It's four months later on a cold January morning, and Jennifer Haynes, the 2027 University of Michigan kindergarten teacher, is timing her students as they move from their assigned places on the classroom's carpet to their desks. She has a timer in her hand. Like every teacher in the school, she times everything.
Not wasting time is an obsession at Bronx Success. Teachers time how long it takes for children to take off their boots and put on their regulation black shoes.
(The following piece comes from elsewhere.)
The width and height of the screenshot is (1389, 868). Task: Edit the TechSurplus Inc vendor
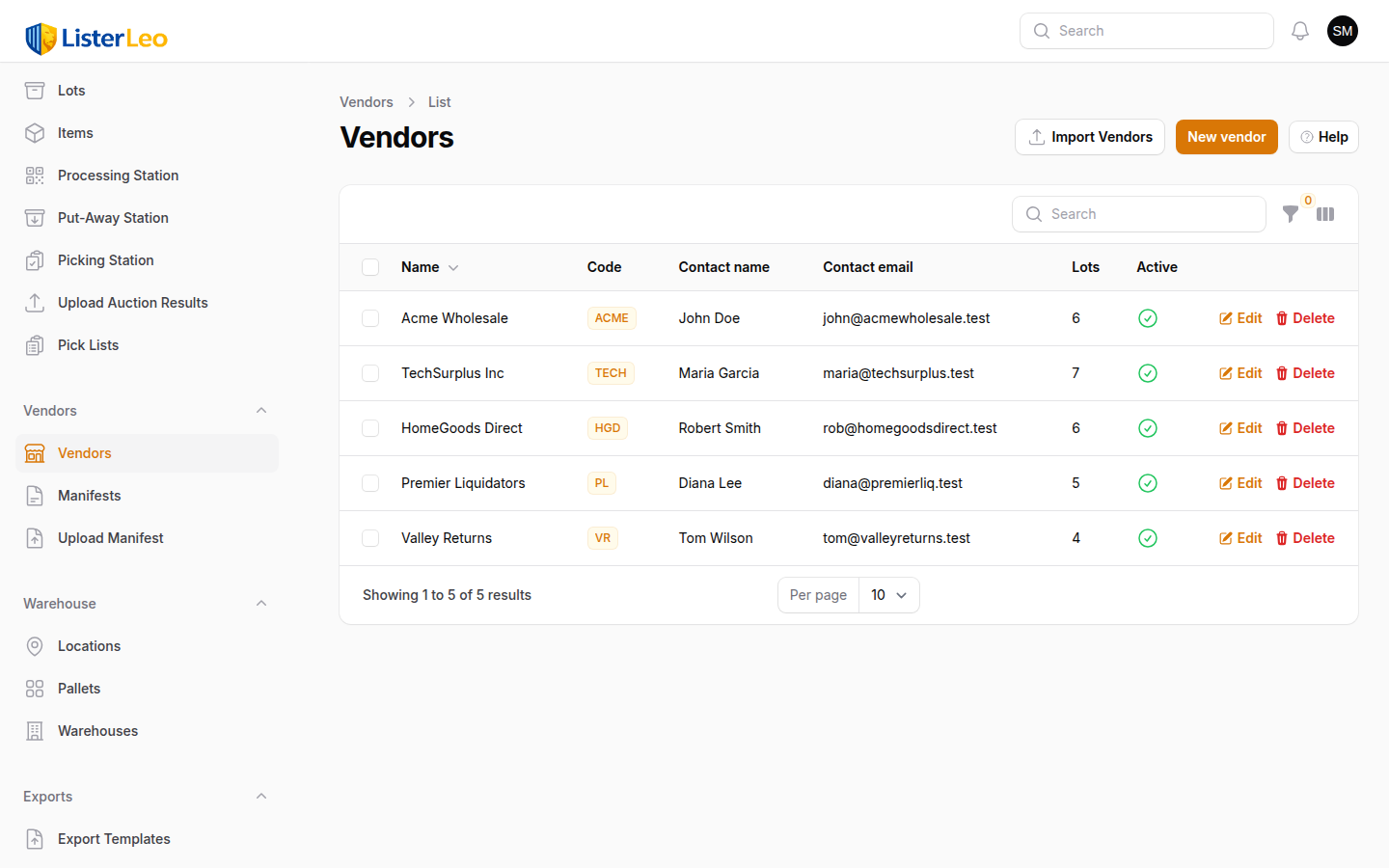(x=1240, y=373)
They time how long it takes for everyone to stop talking and sit quietly in "magic five." They're always trying to improve the time from one day to the next.
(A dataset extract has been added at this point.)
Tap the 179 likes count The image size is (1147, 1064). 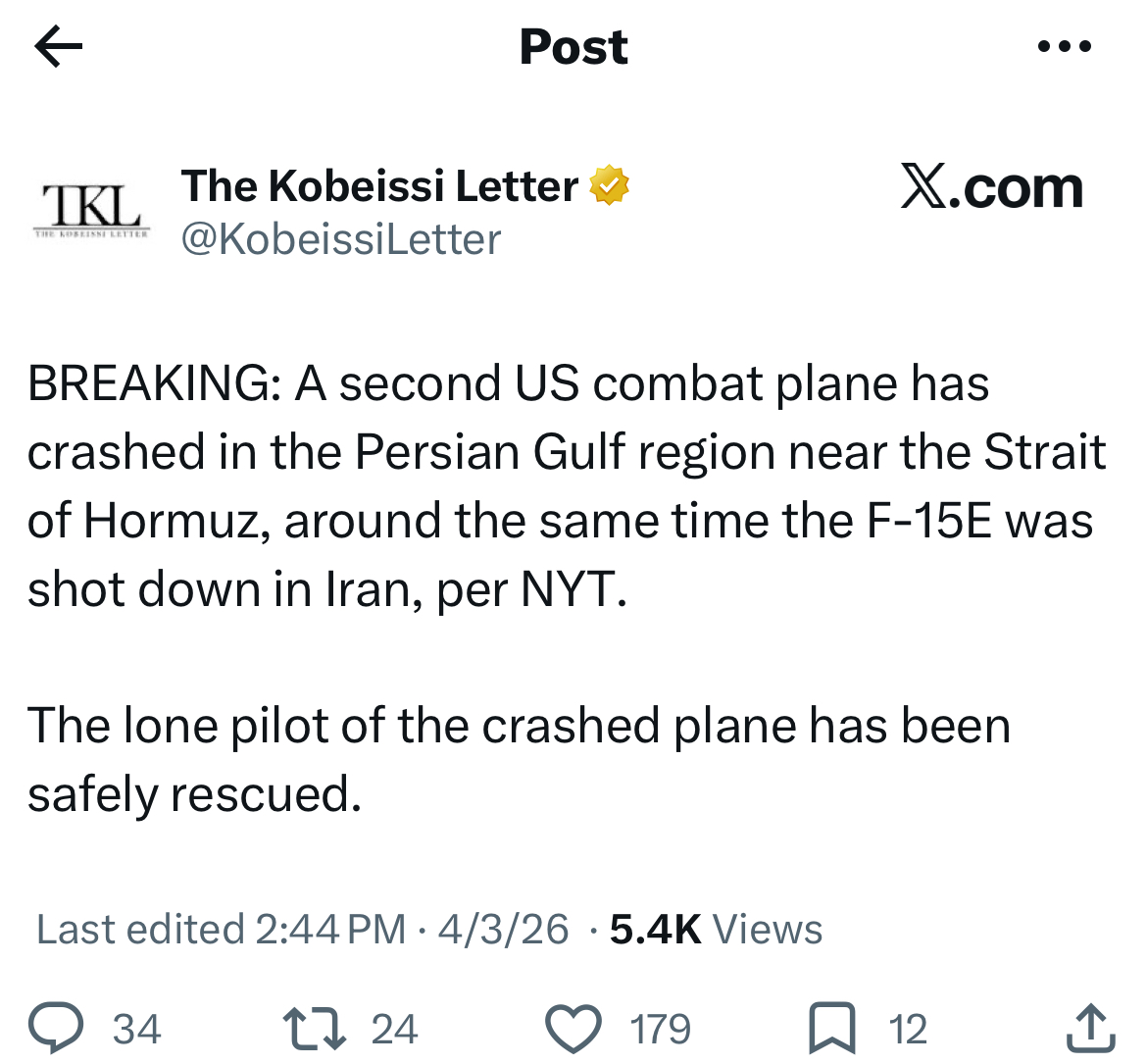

Just how time-obsessed are they?
"At B.S.A.1, we resolve to make the most of every precious minute of learning." This enthusiastic mantra is printed on a schedule posted on the faculty bathroom stall door. (Yes, even the moments spent sitting on the toilet are valuable minutes to remind teachers not to waste time.)
Speaking of the bathrooms, they are a point of pride and competition, as well. "The Golden Paper Towel Competition" is posted in the hallway, pitting the school's boys and girls against each other to see who can get points for having "nothing on the floor," making "zero noise," and being "quick scholars."
The sense of timing here is rigid, and it started before the school year began. (Parents were required to attend certain meetings the summer before.) If a child is chronically late, the school initiates wake-up calls to make sure the family does something about it. But even being late one time results in Saturday school for child and parent.
It's not for every family. One child, a kindergarten boy, showed up almost late the first day of school, back in August. While the Voice was observing, he was almost always the slowest child to respond to discipline routines, dawdling when other kids were in "magic five" or had already gotten their "hands on top."
During our visit in January, he was pulled out of the school by his family, who enrolled him in P.S.30 in the same building. It's precisely this type of thing—families who can't cut the routine and leave—that gives charters a huge advantage over traditional public schools, which have to serve everyone.
The time obsession, the young teachers who must work 10 hours days and multi-task every minute of the day, the military discipline instilled in children - some parents want this for their children, but I know that I wouldn't want that for mine and I guarantee that the overwhelming majority of the ruling class wouldn't want it for theirs.
Eva sends her kids to her own boot camps because she wants to make money and what better way to sell the schools than say she sends her own kids to them.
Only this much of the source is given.